If so one hopes that they make use of Lunchbox Theatre to catch Noel Coward’s Still Life. At 45 minutes it acts as an exemplar of the one act structure and hopefully might rehabilitate some attitudes towards Coward. His prodigious output and general position as whipping boy for the angry young men of the 1960’s has perhaps obscured the incredible talent that enabled him to become a colossus of pre-1945 British theatre.
He writes, and is reflective of, a very specific period in Britain’s history – which bisects the Victorian and modern worlds – where the class upheaval put in motion after the disasters of World War 1 had challenged the rights of the upper classes to lead and the church to provide moral guidance. During this period of flux the culture of high society refused to seriously engage with the questions raised of the pre-existing order; Coward is no exception to this and a number of his works probably cannot be revived due to the nature of the elitism and class-caricatures contained in the text.
However Still Life suggests that he was aware of the changing pressures and the way that the upper-classes were trapped within the systems created by their own class (and one cannot but think that own sexuality was no doubt an underlying issue). The abiding impression for the audience is that whilst the play focuses on the relationship between Laura and Alec, it is the relationship of Myrtle and Albert that is allowed to be alive. It is arguable that in this Coward moves perilously close to suggesting the idea of the noble savage free to express their baser instincts, but in many ways the relationship could be closer to Shakespeare’s Phebe and Silvius from As You Like It – providing a comic background and emotional relief from the play’s driving relationship.

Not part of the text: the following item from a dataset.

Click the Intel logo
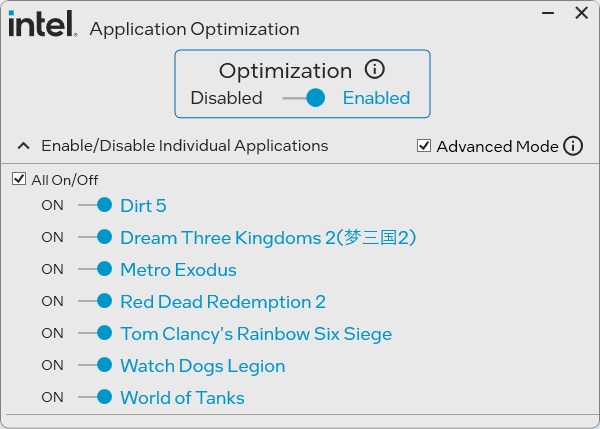This screenshot has height=429, width=600. 42,25
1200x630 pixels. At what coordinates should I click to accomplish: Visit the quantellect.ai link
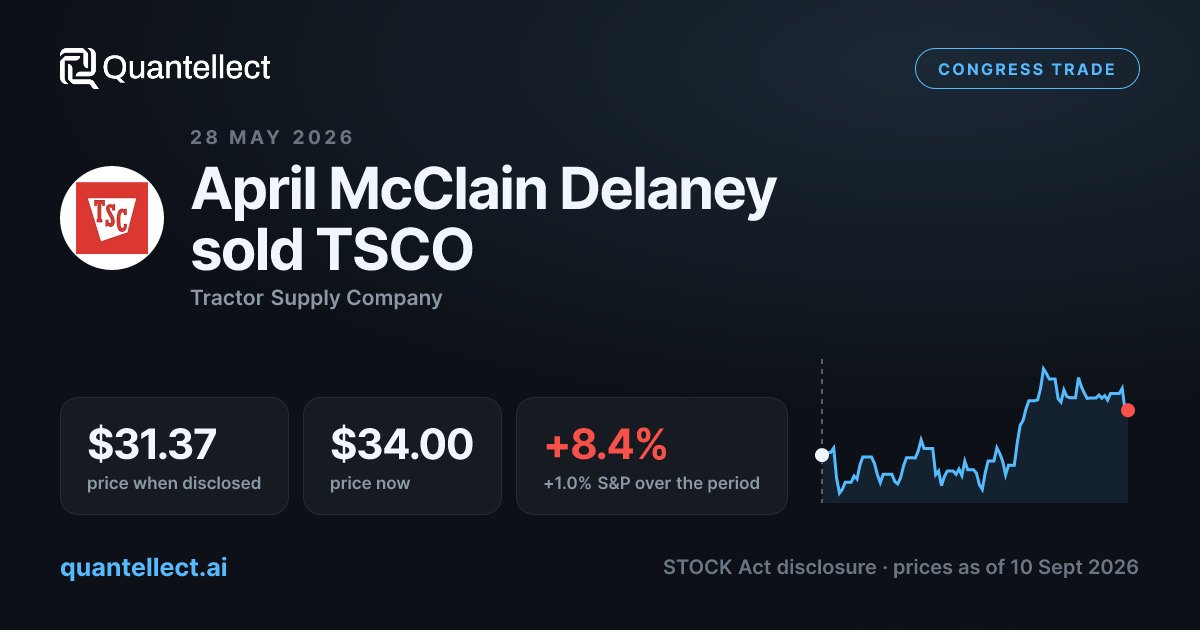coord(143,568)
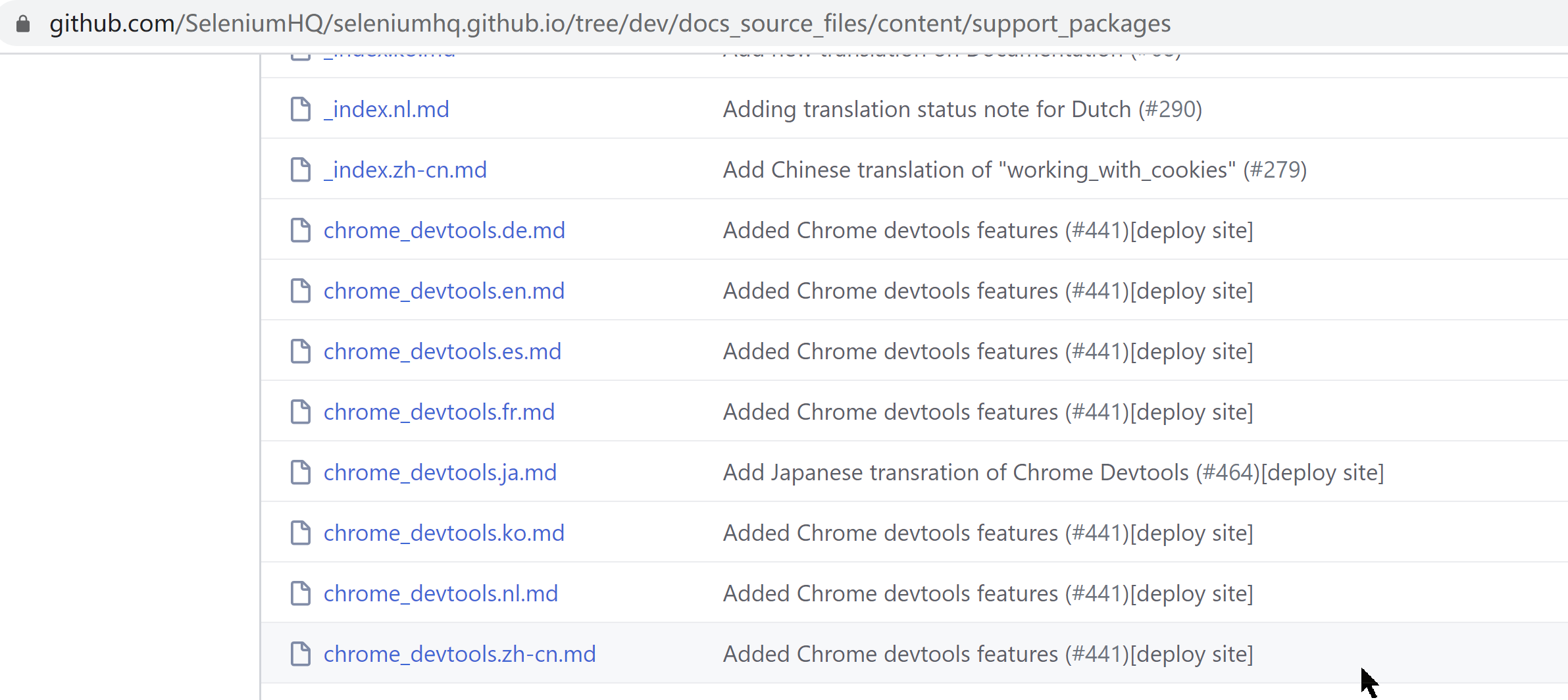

Still Life was famously adapted to the screen as Brief Encounter, and Celia Johnson and Trevor Howard were forever immortalised as the epitome of that very British type of love affair: all lingering looks and stiff upper lips. To walk in these shadows requires actors capable of working through what might otherwise appear on the verge of self-parody. Alice Knapton (Laura) and James Powell (Alec) are not always given a lot to work with in the text and there is a risk that performances will come across as one-note and slightly glassy. However they manage to sidestep this trap and bring a multi-layered texture to the roles that hints at all that lies beneath.
There is a convincing dynamism in the relationship that suggests a desperate and tragic knowledge that a life lived through social strictures is a life without escape. This is embodied in two excellently captured moments in the play; the discussion on medical conditions that completely fails to stop the burgeoning sexual chemistry of the pair. For the first time in the play Laura becomes completely alive and Knapton and Powell manage to evoke the inevitability that hangs over the characters and the way they are unable to even steer their conversation to safer territory.
The second is Coward’s tragic reversal of the traditional deus ex machine; the inopportune arrival of Dolly (Cathy Conneff). The thwarted farewell is possibly Coward’s finest moment and equals Terence Rattigan for exquisitely crafted tragedy. The key to any production is how this moment is handled and the abiding image is the small squeeze that Alec gives Laura’s shoulder whilst standing impotently in the knowledge that Dolly has precluded all else. It is a very small gesture but in a play where the unsaid is all it carries a great emotional punch.
James Williams, the director, has created a convincing world out of the Bridewell’s limited space, and manages to create a central space for Laura and Alec’s relationship whilst still allowing the Myrtle/Albert and Beryl/Stanley counterpoints room to breathe. Credit must go to the support cast, particularly Jean Perkins (Myrtle) and Anthony Wise (Albert), as the roles, whilst comic, shouldn’t be treated as comic roles because they provide a crucial balance and any attempt to play to the gallery would risk upstaging the central characters.
The Bridewell’s Lunchbox Theatre programme has been running since 2005 and is the kind of scheme that should be successful – there must be no end of theatre-hungry workers in the area – and it is to be hoped, if productions match the quality of Still Lives, it will continue to grow.